Lisa Jaeger and Col. Matt Langer with three state troopers standing behind them.
Photo: Lisa Jaeger and Col. Matt Langer tell the harrowing story of how the three Minnesota State Troopers behind them (Troopers Jacob Letourneau, Jesse Einhorn and Dau Yang) saved Lisa’s life with a blood run when she was hemorrhaging after delivering her son Ryan.


When you work someplace for ten years, you get pretty familiar with all the things they do. Take the Minnesota State Patrol, for example, where Lisa Jaeger has worked for the past decade, managing their fleet of squad cars. She’s pretty much seen it all — she once even went on a ride-along that involved a blood run, when troopers brought life-saving blood as quickly as possible to someone who needed it.

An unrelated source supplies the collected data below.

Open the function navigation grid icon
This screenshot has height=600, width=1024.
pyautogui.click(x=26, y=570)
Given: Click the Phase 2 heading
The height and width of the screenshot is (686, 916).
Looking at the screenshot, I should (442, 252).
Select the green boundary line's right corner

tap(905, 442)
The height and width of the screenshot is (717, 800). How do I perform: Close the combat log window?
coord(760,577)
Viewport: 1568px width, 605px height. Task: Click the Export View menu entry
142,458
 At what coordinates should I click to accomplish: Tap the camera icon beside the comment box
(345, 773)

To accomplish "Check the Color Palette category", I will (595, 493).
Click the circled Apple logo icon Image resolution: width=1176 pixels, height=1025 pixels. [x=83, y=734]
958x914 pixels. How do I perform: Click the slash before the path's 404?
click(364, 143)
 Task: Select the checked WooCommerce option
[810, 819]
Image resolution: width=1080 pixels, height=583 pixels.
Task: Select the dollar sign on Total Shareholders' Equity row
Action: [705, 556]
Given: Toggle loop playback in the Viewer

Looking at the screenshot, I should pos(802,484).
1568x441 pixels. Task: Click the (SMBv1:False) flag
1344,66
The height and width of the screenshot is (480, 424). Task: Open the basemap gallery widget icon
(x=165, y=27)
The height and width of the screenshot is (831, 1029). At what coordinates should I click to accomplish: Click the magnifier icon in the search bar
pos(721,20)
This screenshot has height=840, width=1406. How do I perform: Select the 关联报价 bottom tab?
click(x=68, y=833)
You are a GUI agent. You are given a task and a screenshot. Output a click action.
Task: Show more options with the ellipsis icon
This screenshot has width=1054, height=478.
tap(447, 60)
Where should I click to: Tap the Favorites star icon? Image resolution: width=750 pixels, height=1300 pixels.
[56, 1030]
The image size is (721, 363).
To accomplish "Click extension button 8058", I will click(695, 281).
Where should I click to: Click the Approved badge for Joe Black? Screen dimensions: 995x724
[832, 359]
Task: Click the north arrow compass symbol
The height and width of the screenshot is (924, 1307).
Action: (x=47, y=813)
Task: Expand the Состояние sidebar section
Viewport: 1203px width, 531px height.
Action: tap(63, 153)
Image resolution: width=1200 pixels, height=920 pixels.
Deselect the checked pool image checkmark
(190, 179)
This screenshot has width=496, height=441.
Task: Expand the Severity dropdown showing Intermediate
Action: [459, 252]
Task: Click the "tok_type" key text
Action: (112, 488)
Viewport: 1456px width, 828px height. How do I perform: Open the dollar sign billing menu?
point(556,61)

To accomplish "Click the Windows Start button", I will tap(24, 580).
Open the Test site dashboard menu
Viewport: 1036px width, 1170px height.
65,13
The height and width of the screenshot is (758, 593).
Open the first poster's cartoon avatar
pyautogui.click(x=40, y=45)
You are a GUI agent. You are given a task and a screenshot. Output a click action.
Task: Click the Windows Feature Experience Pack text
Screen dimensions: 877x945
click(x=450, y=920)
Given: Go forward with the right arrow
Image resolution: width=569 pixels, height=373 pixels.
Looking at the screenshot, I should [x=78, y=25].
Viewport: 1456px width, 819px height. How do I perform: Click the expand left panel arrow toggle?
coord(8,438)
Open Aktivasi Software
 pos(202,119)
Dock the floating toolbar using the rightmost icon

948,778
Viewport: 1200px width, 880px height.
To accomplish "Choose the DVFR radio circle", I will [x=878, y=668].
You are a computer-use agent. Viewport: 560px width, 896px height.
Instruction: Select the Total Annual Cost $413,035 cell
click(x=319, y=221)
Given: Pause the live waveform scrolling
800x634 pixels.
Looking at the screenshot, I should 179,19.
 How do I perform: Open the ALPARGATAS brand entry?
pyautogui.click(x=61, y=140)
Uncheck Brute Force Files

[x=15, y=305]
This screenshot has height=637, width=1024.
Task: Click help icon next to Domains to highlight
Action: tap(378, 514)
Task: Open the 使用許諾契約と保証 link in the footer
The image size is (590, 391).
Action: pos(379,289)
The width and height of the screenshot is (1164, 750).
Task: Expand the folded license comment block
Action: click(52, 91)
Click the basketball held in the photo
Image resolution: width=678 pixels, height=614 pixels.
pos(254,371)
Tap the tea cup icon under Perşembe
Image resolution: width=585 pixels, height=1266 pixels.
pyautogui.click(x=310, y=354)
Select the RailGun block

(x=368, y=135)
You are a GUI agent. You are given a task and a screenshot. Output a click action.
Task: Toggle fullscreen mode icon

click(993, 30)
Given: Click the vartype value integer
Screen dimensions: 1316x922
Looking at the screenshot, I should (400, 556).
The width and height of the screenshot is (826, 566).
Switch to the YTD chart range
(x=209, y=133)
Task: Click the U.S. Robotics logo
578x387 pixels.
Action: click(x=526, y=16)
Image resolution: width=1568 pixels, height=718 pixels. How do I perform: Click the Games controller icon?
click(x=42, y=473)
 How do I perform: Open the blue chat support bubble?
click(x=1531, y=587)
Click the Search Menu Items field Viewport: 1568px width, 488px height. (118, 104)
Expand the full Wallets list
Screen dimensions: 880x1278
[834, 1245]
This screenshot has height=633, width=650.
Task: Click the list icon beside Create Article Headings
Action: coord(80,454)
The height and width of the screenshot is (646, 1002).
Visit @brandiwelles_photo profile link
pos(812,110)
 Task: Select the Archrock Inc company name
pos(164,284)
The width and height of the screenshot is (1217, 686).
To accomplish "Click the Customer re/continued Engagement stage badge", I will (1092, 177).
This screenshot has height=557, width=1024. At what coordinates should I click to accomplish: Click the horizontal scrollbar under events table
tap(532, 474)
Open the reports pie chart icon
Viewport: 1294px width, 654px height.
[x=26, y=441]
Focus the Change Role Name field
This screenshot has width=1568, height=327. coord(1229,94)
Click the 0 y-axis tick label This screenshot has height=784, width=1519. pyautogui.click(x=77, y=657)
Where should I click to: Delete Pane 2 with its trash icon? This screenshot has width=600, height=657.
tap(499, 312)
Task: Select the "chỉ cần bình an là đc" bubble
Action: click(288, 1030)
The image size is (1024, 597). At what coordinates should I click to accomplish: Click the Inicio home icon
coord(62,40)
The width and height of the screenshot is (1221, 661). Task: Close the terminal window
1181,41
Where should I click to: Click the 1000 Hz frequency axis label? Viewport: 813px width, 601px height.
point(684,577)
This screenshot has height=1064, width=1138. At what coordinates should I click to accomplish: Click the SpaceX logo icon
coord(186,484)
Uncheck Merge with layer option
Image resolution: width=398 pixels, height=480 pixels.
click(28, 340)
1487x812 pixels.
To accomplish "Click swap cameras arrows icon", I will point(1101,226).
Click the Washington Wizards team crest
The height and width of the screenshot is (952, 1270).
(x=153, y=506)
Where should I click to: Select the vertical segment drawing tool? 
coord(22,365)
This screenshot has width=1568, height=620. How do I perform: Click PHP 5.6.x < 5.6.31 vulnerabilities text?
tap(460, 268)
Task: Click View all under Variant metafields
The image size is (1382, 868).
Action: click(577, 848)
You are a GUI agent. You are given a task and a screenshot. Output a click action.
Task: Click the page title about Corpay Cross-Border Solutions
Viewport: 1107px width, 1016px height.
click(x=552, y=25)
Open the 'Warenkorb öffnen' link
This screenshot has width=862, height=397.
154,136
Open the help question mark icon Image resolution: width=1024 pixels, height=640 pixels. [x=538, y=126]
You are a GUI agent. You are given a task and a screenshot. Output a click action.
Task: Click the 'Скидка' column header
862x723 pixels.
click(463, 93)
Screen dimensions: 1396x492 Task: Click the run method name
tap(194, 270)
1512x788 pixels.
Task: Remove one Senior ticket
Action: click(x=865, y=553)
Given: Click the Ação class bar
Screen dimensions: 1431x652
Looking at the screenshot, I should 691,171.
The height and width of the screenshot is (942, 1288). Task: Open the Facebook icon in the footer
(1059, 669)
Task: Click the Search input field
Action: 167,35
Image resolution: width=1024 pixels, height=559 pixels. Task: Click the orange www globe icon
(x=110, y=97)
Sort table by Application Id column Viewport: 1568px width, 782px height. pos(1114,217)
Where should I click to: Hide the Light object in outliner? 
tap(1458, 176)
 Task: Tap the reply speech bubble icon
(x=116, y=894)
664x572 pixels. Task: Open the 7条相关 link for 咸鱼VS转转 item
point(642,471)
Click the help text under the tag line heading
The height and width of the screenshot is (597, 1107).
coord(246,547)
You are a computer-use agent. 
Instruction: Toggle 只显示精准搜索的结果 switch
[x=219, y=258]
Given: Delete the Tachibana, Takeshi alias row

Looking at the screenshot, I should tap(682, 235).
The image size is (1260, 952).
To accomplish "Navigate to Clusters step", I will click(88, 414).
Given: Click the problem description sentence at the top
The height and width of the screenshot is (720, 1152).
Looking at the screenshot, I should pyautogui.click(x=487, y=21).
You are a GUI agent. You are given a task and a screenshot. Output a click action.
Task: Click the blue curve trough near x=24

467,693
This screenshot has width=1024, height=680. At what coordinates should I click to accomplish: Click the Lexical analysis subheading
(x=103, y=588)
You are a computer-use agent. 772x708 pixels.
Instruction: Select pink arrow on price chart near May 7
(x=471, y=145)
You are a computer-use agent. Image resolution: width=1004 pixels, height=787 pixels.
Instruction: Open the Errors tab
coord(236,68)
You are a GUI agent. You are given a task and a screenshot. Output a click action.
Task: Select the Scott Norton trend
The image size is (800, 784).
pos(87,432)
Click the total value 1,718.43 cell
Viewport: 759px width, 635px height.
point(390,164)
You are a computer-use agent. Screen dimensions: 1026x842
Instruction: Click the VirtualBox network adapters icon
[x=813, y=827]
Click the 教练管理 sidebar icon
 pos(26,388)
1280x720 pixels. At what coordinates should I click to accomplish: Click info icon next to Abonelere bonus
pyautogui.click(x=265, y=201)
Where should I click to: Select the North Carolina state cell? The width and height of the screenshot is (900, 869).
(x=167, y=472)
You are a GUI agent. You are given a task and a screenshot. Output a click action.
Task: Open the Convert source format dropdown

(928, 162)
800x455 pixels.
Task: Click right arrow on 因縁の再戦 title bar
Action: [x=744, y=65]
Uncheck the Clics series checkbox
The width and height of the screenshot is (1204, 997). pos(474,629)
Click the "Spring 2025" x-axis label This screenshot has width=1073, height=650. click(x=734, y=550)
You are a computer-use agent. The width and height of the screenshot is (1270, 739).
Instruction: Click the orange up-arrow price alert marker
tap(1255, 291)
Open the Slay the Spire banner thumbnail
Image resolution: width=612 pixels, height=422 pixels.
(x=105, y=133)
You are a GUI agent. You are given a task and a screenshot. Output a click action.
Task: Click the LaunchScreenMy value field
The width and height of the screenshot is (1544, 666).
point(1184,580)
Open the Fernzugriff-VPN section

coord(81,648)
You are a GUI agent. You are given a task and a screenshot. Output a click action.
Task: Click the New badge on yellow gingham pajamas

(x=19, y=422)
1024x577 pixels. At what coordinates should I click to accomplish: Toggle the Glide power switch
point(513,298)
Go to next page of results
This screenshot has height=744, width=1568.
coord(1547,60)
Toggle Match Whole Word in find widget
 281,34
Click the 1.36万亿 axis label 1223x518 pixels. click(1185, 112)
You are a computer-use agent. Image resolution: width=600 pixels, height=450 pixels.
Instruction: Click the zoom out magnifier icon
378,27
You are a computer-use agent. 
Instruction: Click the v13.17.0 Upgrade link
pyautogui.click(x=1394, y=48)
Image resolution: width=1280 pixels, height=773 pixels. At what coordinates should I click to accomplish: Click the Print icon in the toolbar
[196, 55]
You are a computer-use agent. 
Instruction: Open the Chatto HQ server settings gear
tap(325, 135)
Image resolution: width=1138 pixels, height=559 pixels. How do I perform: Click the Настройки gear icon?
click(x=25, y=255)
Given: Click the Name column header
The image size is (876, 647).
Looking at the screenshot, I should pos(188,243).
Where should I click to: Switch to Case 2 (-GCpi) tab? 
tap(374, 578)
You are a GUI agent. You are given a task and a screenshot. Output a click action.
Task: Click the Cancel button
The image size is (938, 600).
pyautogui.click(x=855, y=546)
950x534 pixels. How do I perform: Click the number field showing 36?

Lisa Jaeger with husband Brent and their baby Ryan.
Photo: Lisa Jaeger wouldn’t be here with husband Brent and baby Ryan if it hadn’t been for the State Patrol blood run that saved her life after a hemorrhage during a routine Caesarian section.​

But there’s a difference between knowing what troopers do and having your own life depend on it. Lisa says she “never thought in a million years” she’d be on the receiving end of a blood run – but that’s exactly where she was on May 18, when she started to hemorrhage during a Caesarian section to deliver her son Ryan.

Lisa could hear everything going on in her room at the Mayo Clinic in Red Wing, but she wasn’t responding. “I remember the doctor saying, ‘Turn your head, wake up, look at your son!’ And I thought that I was, but I wasn’t.” That’s because Lisa had lost three liters of blood. So the hospital called the Red Cross, who in turn called the State Patrol — and that’s when Troopers Jesse Einhorn, Jacob Letourneau, and Dau Yang leapt into action, relaying the blood Lisa so desperately needed from St. Paul to Red Wing in much less time than it would take a private citizen to make the journey.

In fact, Lisa’s doctor later told her that had it taken just a few minutes longer for the blood to arrive, she might not have survived. And although Lisa was terrified, she also felt reassured when she heard her doctors say they were ordering a blood run: “Oh, I bet that’s the troopers that are running that blood down here,” she remembers thinking. “I knew at the time that in the troopers’ hands, that blood was going to make it there, and it was going to make it there as quickly and as safely as they could get it there. I have a lot of confidence in the troopers.”

And although making a trip like that was dicey in the middle of the afternoon on a weekday, Colonel Matt Langer says blood runs are business as usual for the State Patrol. “It’s something that troopers are good at and they train for, and it’s a big part of our agency: When someone calls for help, we come as fast as we can get there,” Langer says, citing 34 blood runs so far this year. “It’s something we’re very proud of.”

It was halfway through that the troopers realized they were making this blood run to save the life of a fellow State Patrol employee. “When I found out that it was one of our own, it made it a lot more personal. I’m recently married; I thought about my wife and if she had a child and needed the blood…it made it very personal,” says Trooper Letourneau. He’s not sure how fast he was going, just “as quick as I could, without bringing harm to myself or anyone else.”

“There are no words for how grateful I am for everyone and everybody that helped me out along the way: the doctors, the nurses, the troopers, the people that donate the blood, everyone,” says Lisa. “I am so, so grateful.”